__Document section__
- Opening Delimiter -

HeatWave Query Engine Internals — Joins, Aggregations, Hashing & Vectorization

   Mariusz Antonik    MySQL Heatwave    1 min read    3 views

Introduction

HeatWave is designed for analytics at massive scale. Its performance comes from a combination of vectorized SQL operations, parallel execution, and distributed joins.

Let’s explore the internals.


1. Vectorized Execution

HeatWave processes queries using CPU vectorization:

  • SIMD instructions (Single Instruction, Multiple Data)

  • Processes 8, 16, or 32 values per CPU cycle

  • Massive throughput gains


2. Distributed Hash Joins

HeatWave supports three join strategies:

1. Broadcast Join

Small table → broadcast to all nodes
Large table → partitioned

2. Partitioned Hash Join

Both tables partitioned by join key

3. Hybrid Join

Combination of both based on cost model

HeatWave’s join engine uses:

  • Hash tables in RAM

  • Compressed data blocks

  • SIMD hash probes


3. Aggregations Optimized

HeatWave performs:

  • Local aggregation on each worker

  • Global merge on coordinator

This reduces network traffic significantly.

- Closing Delimiter -

__Provided material__
- Opening Delimiter -

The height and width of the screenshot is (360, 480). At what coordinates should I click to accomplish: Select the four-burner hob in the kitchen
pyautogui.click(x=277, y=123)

- Closing Delimiter -

__What you will do__
Revise the HeatWave article from the words "Mariusz Antonik    MySQL" through "explore the internals.", replacing "parallel execution" with "concurrent execution". The listing has no connection to the HeatWave article.

__Result of the exercise__
Mariusz Antonik    MySQL Heatwave    1 min read    3 views

Introduction

HeatWave is designed for analytics at massive scale. Its performance comes from a combination of vectorized SQL operations, concurrent execution, and distributed joins.

Let’s explore the internals.